Instructions -- please heed otherwise we cannot help you (help us help you!)

  1. Environment: Please fill out your OS and Caddy versions, even if you don't think they are relevant. (They are always relevant.) If you built Caddy from source, provide the commit SHA and specify your exact Go version.

  2. Description: Describe at a high level what the bug is. What happens? Why is it a bug? Not all bugs are obvious, so convince readers that it's actually a bug.
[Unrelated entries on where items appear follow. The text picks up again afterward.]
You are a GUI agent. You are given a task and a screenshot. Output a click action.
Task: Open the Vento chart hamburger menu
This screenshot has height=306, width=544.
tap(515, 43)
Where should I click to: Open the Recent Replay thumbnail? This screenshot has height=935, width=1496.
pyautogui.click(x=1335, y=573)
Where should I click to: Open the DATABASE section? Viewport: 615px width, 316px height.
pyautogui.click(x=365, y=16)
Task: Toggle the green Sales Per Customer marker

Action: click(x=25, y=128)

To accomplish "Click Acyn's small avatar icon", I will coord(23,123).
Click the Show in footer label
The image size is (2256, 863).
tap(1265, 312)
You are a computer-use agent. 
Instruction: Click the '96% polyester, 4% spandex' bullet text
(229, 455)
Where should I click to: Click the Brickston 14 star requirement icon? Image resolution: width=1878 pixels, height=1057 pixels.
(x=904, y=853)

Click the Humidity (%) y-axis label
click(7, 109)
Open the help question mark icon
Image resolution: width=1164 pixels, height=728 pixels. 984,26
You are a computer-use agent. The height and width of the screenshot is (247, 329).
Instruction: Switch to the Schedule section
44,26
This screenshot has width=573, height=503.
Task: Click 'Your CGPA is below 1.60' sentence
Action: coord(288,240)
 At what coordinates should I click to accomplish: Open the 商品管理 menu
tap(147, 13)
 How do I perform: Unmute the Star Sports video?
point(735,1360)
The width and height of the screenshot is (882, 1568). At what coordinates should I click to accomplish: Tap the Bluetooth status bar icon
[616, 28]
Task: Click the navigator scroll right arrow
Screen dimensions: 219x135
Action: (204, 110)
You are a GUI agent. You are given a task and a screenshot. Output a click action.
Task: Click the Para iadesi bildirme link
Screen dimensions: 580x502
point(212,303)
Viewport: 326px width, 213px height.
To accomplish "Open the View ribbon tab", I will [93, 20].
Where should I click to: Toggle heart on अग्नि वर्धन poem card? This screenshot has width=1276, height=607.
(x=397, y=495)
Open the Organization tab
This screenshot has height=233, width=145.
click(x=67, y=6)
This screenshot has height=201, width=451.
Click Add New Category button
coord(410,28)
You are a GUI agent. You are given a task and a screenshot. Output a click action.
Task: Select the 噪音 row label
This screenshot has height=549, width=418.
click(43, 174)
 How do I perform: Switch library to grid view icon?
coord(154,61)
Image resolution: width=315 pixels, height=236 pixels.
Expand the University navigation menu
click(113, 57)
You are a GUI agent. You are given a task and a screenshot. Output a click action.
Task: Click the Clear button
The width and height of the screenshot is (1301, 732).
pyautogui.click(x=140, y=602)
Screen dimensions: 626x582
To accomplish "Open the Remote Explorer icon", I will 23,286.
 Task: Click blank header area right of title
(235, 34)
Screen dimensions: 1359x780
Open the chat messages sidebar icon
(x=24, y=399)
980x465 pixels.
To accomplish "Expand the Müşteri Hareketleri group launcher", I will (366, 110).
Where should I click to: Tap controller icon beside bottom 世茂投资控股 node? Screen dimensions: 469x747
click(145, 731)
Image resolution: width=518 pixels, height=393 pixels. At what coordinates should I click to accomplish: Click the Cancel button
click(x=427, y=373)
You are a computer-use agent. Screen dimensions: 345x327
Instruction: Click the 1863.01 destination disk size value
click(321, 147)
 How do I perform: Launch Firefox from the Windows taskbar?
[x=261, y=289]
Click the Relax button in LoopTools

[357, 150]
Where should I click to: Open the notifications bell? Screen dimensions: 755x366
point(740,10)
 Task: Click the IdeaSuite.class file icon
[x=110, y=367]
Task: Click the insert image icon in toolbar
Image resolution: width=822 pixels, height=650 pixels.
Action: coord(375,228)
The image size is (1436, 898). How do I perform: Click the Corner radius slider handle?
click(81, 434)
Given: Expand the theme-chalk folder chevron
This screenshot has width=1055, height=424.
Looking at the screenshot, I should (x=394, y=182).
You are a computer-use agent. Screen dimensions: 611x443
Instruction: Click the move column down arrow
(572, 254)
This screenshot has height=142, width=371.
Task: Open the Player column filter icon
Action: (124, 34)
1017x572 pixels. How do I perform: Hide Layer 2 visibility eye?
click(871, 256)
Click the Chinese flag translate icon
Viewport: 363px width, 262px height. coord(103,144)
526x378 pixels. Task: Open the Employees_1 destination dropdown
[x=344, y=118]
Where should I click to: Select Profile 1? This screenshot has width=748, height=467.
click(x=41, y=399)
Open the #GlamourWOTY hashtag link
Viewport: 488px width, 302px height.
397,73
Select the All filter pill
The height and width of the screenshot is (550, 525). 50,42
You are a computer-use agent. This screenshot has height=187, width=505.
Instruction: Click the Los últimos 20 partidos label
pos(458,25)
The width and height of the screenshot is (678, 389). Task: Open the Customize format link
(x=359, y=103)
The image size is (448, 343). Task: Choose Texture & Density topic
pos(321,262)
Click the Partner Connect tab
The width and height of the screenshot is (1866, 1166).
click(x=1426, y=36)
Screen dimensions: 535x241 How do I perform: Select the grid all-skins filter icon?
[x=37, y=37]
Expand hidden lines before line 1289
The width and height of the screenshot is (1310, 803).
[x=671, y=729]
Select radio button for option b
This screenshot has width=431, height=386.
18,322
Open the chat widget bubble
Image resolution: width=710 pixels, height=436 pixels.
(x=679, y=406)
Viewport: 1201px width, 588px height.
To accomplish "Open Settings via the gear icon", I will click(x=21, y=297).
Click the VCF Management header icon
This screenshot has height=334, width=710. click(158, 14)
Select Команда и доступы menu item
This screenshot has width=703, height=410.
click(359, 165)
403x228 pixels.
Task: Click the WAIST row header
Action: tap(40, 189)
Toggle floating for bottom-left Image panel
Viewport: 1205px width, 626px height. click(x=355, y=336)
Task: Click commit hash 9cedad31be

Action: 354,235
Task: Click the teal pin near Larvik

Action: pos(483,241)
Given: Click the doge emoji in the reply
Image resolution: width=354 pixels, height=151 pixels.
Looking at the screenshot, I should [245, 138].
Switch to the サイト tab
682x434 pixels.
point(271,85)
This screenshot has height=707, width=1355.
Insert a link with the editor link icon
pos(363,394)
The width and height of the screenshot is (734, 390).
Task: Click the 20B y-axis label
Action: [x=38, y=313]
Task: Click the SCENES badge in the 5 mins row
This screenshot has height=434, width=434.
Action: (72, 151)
    • 2c) Log output: Paste terminal output and/or complete logs in a code block. DO NOT REDACT INFORMATION except for credentials. Please enable debug and access logs.
    • 2d) Workaround: What are you doing to work around the problem in the meantime? This can help others who encounter the same problem, until we implement a fix.
    • 2e) Relevant links: Please link to any related issues, pull requests, docs, and/or discussion. This can add crucial context to your report.
  3. Tutorial: What are the minimum required specific steps someone needs to take in order to experience the same bug? Your goal here is to make sure that anyone else can have the same experience with the bug as you do. You are writing a tutorial, so make sure to carry it out yourself before posting it. Please:

    • Start with an empty config. Add only the lines/parameters that are absolutely required to reproduce the bug.
    • Do not run Caddy inside containers.
    • Run Caddy manually in your terminal; do not use systemd or other init systems.
    • If making HTTP requests, avoid web browsers. Use a simpler HTTP client instead, like curl.
    • Do not redact any information from your config (except credentials). Domain names are public knowledge and often necessary for quick resolution of an issue!
    • Note that ignoring this advice may result in delays, or even in your issue being closed. 😞 Only actionable issues are kept open, and if there is not enough information or clarity to reproduce the bug, then the report is not actionable.

Example of a tutorial:

Create a config file:
{ ... }

Open terminal and run Caddy:

$ caddy ...

Make an HTTP request:

$ curl ...

Notice that the result is ___ but it should be ___.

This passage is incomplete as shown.